Pulmonary edema is a hallmark of acute respiratory distress syndrome (ARDS). Smoke inhalation causes ARDS, significantly increasing the mortality of burn patients. Mesenchymal stem cells (MSCs) exert potent anti-inflammatory properties. The goal of the present study was to test the safety and efficacy of MSCs in a well-characterized clinically relevant ovine model of ARDS. Methods: Female sheep (30-40 kg) were surgically prepared 5-7 days prior the study. ARDS was induced by cooled cotton smoke inhalation. Following the injury, sheep were ventilated, resuscitated with lactated Ringer’s solution and cardiopulmonary hemodynamics was monitored for 48 h in a conscious state. Pulmonary microvascular hyper-permeability was assessed by measuring lung lymph flow, extravascular lung water content, protein in plasma and lung lymph. Sheep were randomly allocated to two groups: 1) MSCs: infused with 5 million/kg of intravenous MSCs over 30min starting 1 h post-injury, n=5; 2) control, treated with a vehicle in a similar pattern (200ml of PlasmaLyte A), n=5. Results: Lung lymph flow, an index of pulmonary transvascular fluid flux was ~7-fold increased in control sheep compared to baseline.

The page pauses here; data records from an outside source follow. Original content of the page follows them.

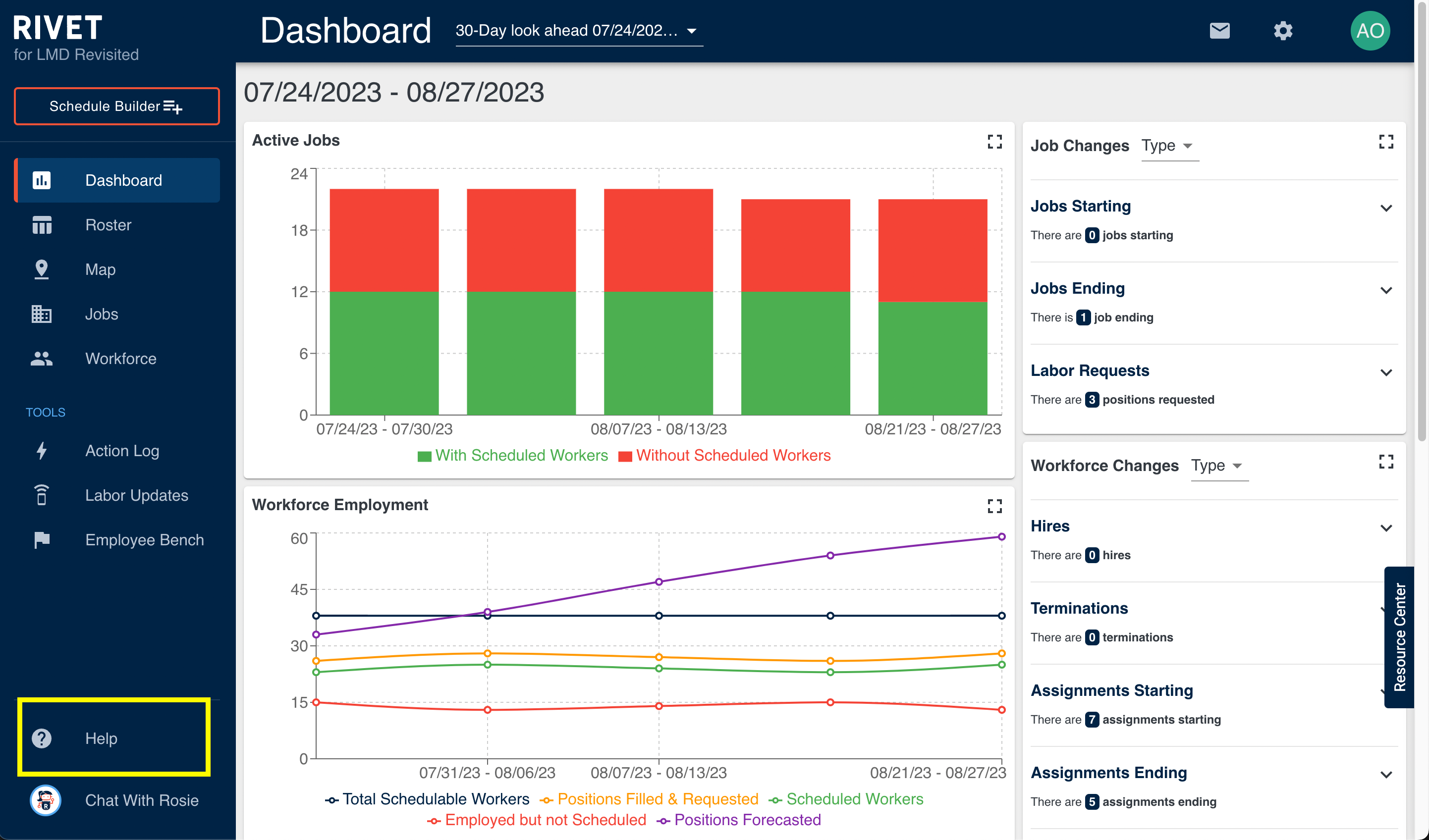1429x840 pixels.
Task: Go to the Roster page
Action: [108, 225]
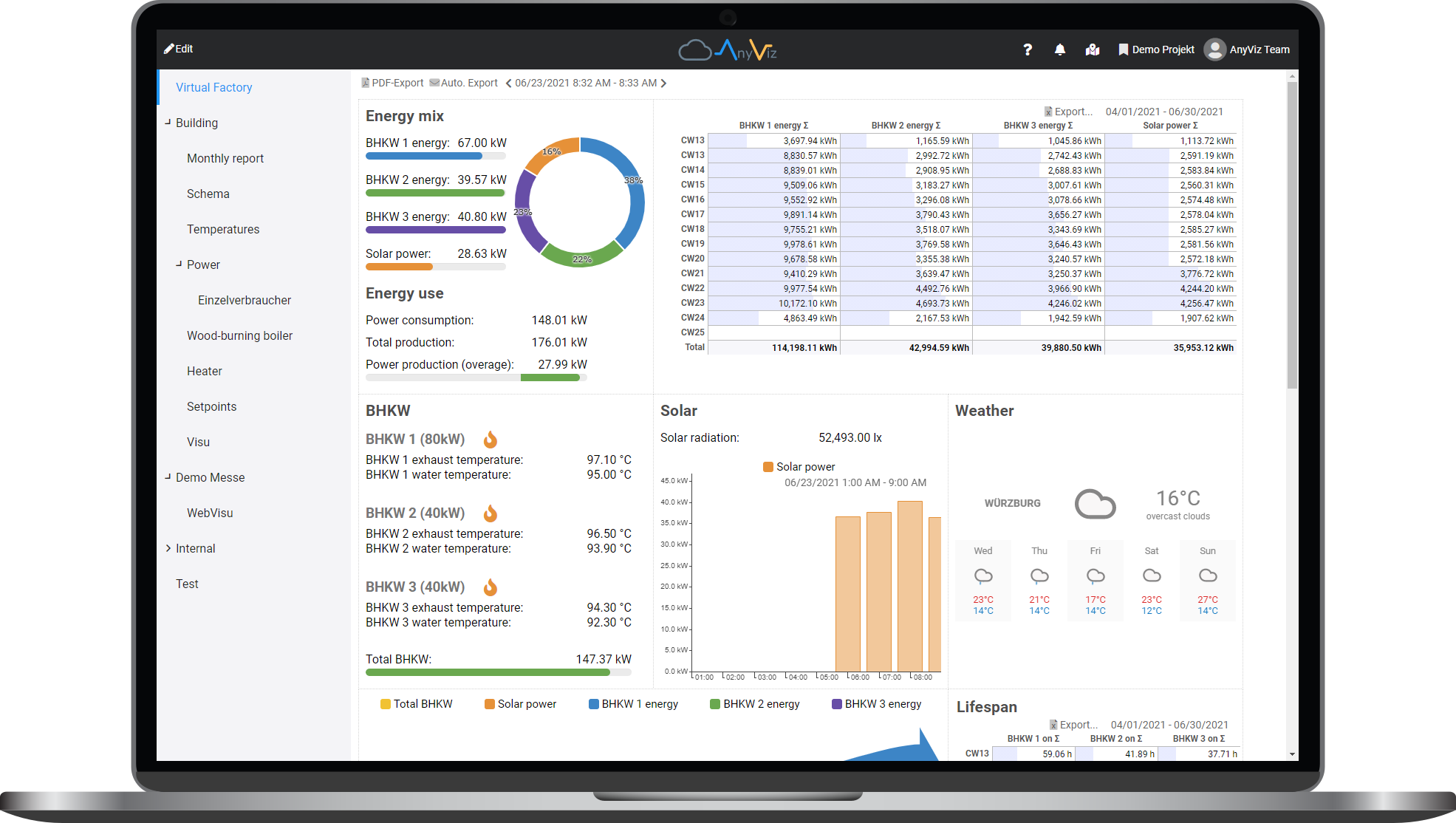Click the BHKW 1 flame status icon
Image resolution: width=1456 pixels, height=823 pixels.
pyautogui.click(x=490, y=440)
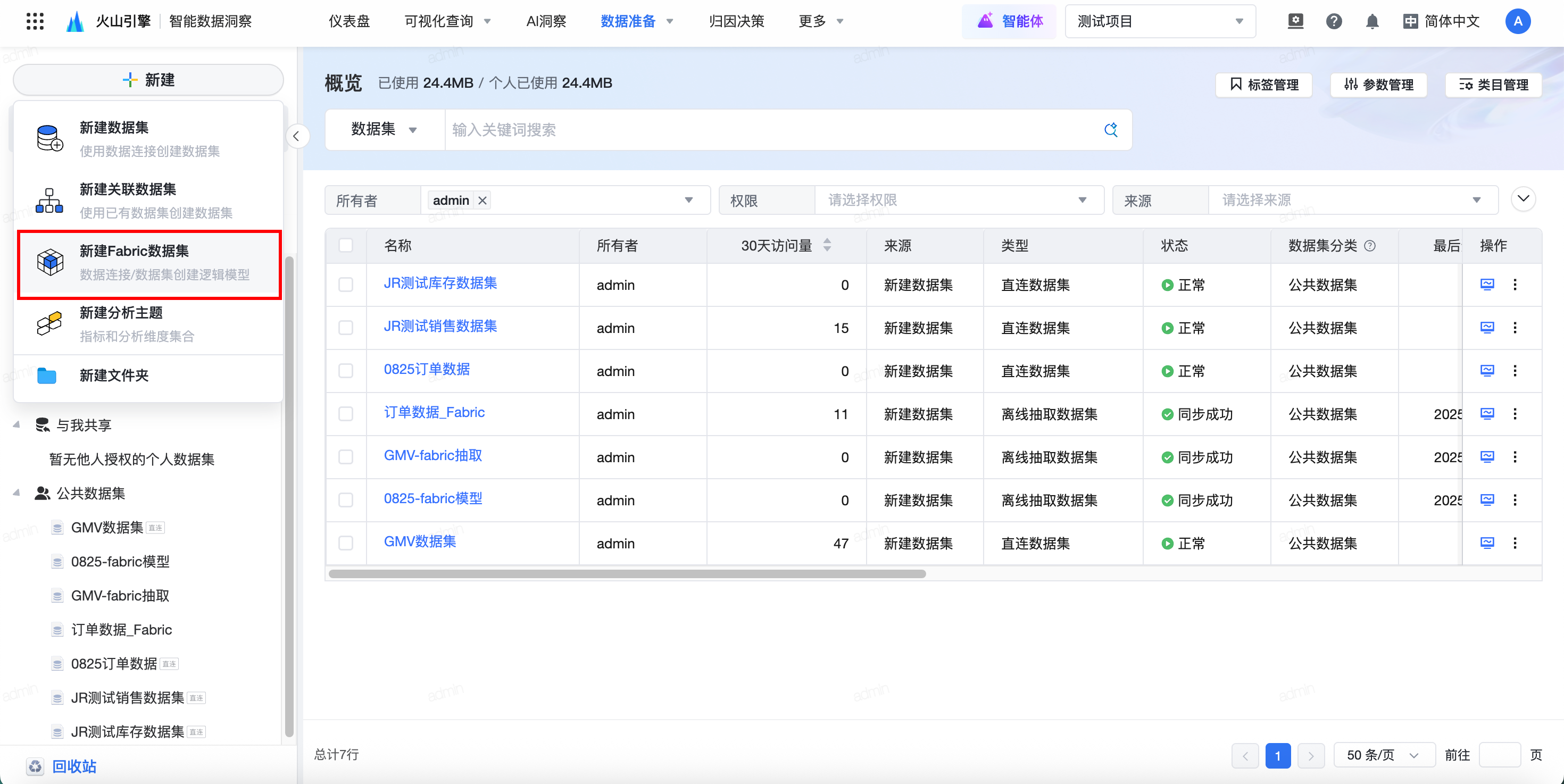Switch to the 仪表盘 nav tab
This screenshot has width=1564, height=784.
(349, 22)
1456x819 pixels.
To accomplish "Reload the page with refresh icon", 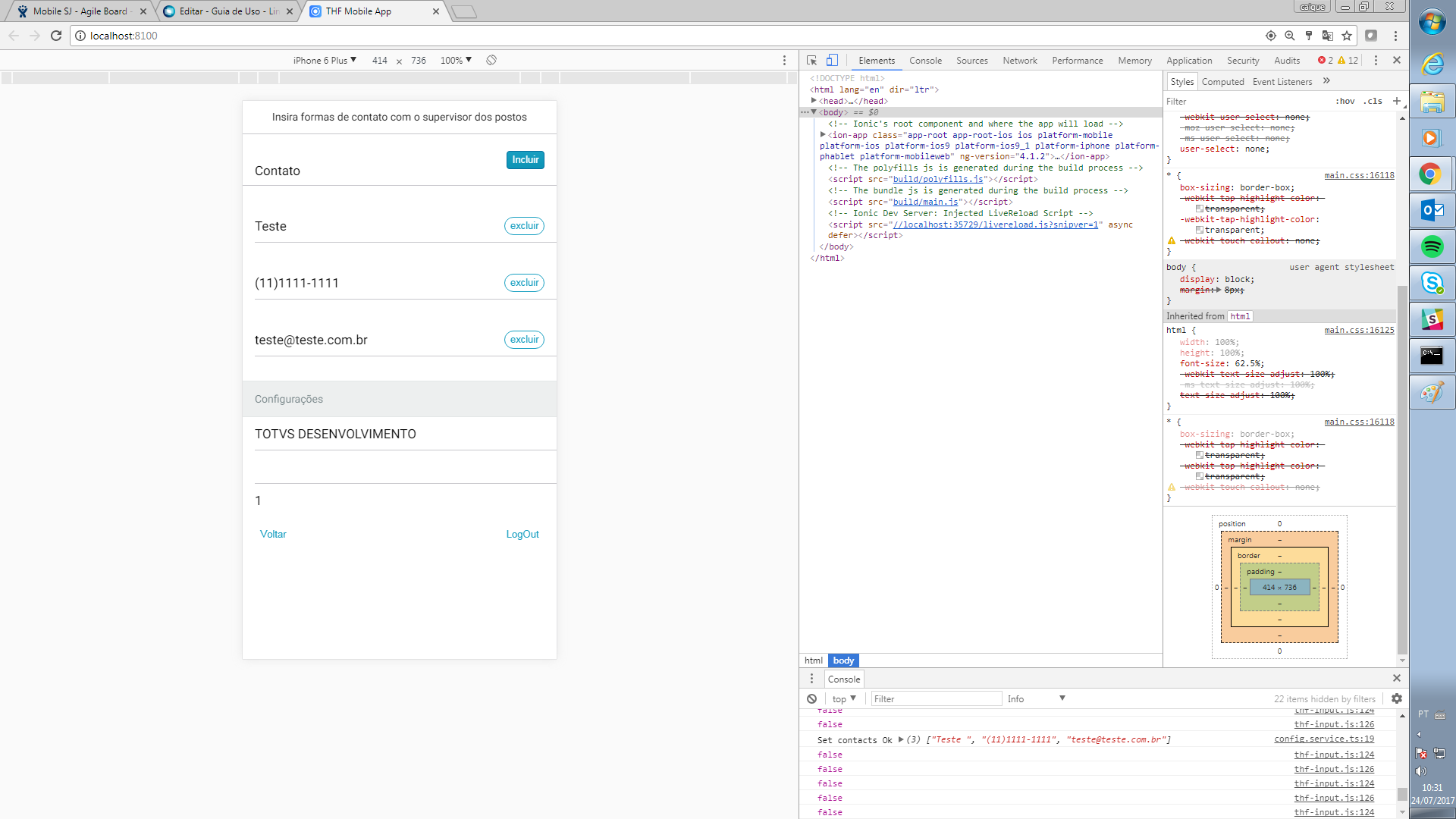I will (x=56, y=36).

This was associated with a significant protein decrease in plasma and its increase in lung lymph. The treatment with MSCs significantly attenuated these changes (Table). Moreover, the treatment with MSCs almost reversed increased pulmonary vascular permeability index {(lung lymph proteinхlung lymph flow)/plasma protein} and reduced lung water content (Lung wet-to-dry weight ratio). Pulmonary gas exchange was significantly improved by MSCs (PaO2/FiO2 was 406±101 in MSCs and 262±127 in control at 24 hrs, p<0.05). Infusion of the MSCs did not affect pulmonary artery pressure and other hemodynamic variables. Conclusions: MSCs infusion was well tolerated. The results suggest that intravenous MSCs modulate pulmonary microvascular hyper-permeability and prevent onset of ARDS.